* **Given records**:
--- START ---

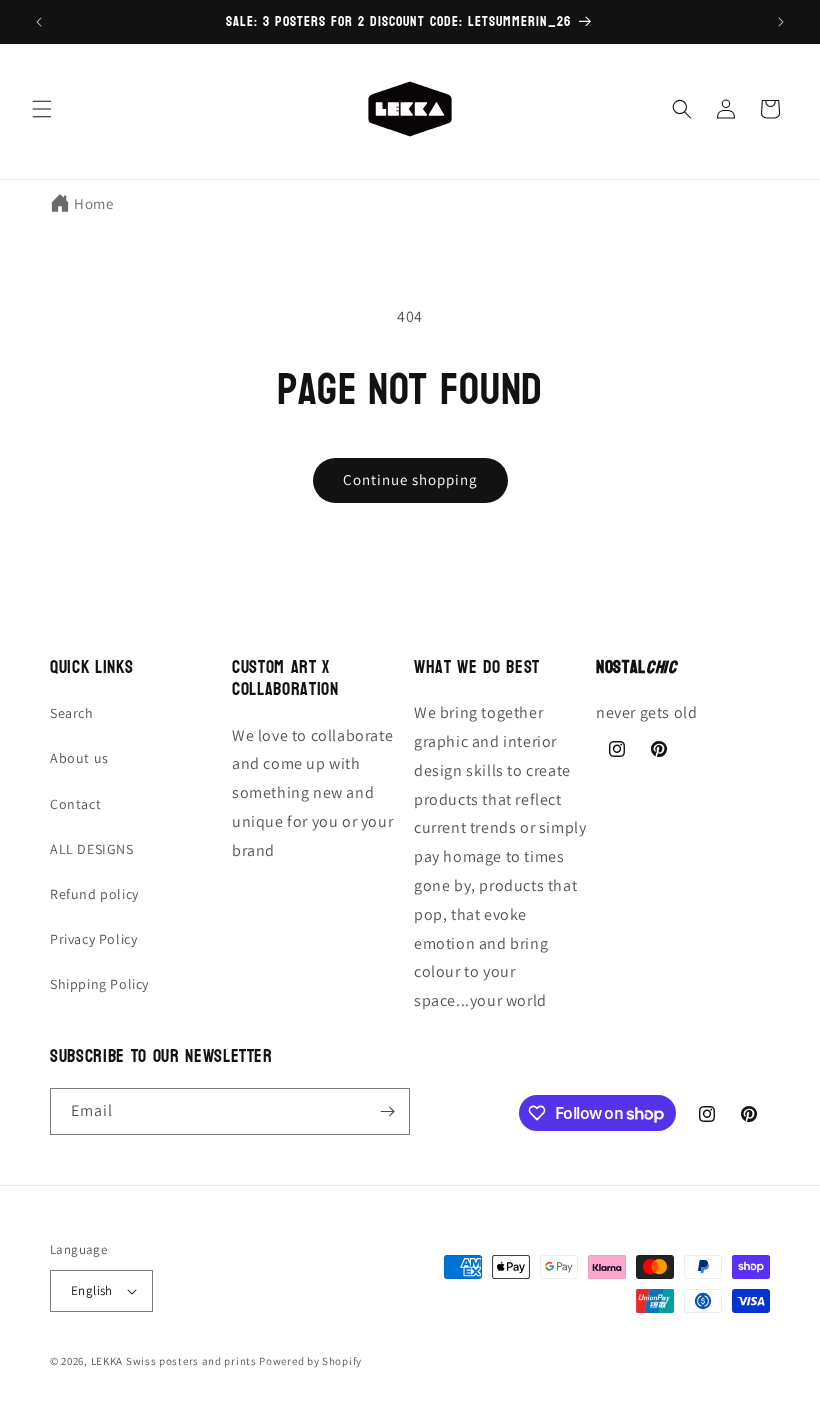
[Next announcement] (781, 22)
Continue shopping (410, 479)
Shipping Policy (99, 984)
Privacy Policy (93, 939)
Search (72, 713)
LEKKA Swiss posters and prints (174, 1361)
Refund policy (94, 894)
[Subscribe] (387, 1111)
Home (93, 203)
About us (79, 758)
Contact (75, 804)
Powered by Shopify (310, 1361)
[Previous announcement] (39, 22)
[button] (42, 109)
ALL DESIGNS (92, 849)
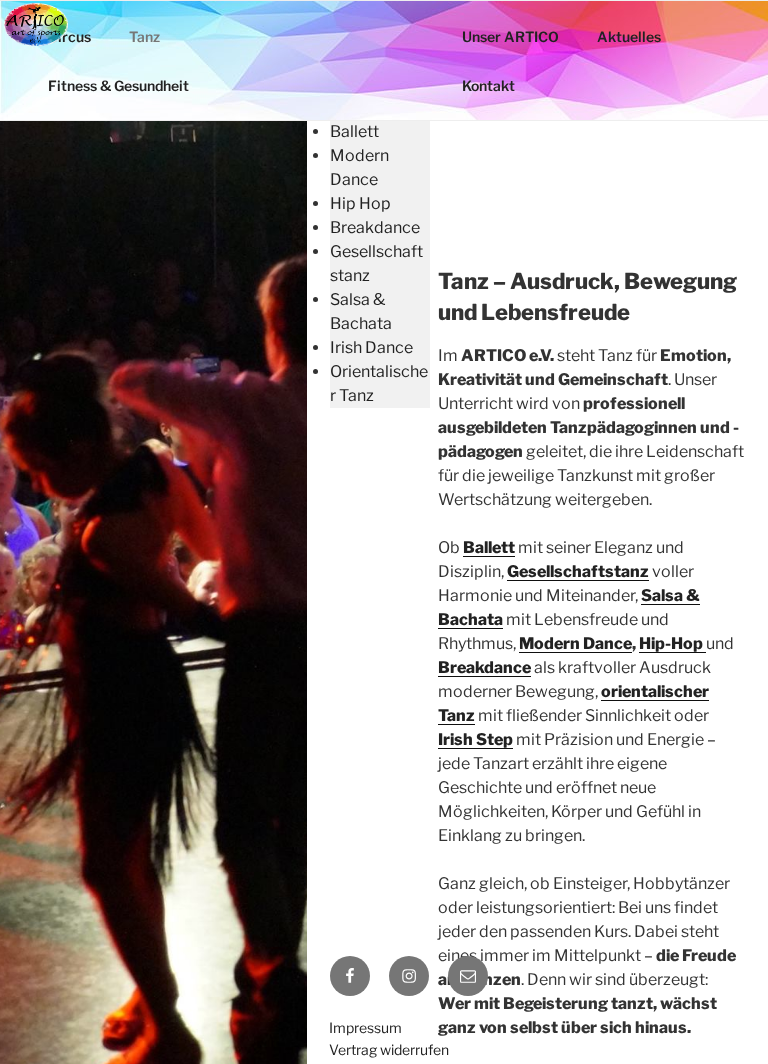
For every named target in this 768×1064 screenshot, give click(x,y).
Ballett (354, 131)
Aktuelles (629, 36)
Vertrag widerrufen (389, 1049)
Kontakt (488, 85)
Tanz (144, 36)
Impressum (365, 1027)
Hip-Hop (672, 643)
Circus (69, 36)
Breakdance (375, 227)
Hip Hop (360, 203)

--- END ---
--- START ---

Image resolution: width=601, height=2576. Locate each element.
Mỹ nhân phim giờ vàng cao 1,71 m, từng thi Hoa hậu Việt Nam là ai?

--- END ---
--- START ---

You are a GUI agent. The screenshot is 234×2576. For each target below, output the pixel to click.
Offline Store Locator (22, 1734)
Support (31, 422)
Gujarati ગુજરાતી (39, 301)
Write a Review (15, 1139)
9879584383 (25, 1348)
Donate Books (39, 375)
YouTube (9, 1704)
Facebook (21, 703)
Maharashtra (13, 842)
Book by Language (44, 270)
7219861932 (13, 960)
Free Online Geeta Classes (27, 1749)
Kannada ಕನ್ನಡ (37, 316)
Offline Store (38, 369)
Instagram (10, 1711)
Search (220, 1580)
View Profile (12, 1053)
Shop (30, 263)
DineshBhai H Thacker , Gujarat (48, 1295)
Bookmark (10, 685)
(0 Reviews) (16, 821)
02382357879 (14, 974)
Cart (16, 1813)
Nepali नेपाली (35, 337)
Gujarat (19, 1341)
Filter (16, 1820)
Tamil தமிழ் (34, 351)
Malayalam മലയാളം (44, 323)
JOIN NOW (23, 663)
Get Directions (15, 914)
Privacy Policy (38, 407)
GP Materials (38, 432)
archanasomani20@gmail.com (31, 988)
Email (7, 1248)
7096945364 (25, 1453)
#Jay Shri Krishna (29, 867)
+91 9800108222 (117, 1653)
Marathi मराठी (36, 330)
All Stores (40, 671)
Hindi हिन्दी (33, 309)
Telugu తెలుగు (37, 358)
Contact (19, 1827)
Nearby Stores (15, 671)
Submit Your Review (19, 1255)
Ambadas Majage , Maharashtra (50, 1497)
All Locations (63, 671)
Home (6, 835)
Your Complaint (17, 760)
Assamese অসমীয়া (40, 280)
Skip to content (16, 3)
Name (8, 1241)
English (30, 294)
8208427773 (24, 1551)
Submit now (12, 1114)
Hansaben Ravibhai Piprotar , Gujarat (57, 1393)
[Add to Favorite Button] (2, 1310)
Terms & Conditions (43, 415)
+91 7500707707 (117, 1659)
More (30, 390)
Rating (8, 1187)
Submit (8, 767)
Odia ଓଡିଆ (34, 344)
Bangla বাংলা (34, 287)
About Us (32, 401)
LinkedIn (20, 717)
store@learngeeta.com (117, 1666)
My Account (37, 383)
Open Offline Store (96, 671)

--- END ---

Every line containing the word "announcement" should be copied from the material.

[Next announcement] (781, 22)
[Previous announcement] (39, 22)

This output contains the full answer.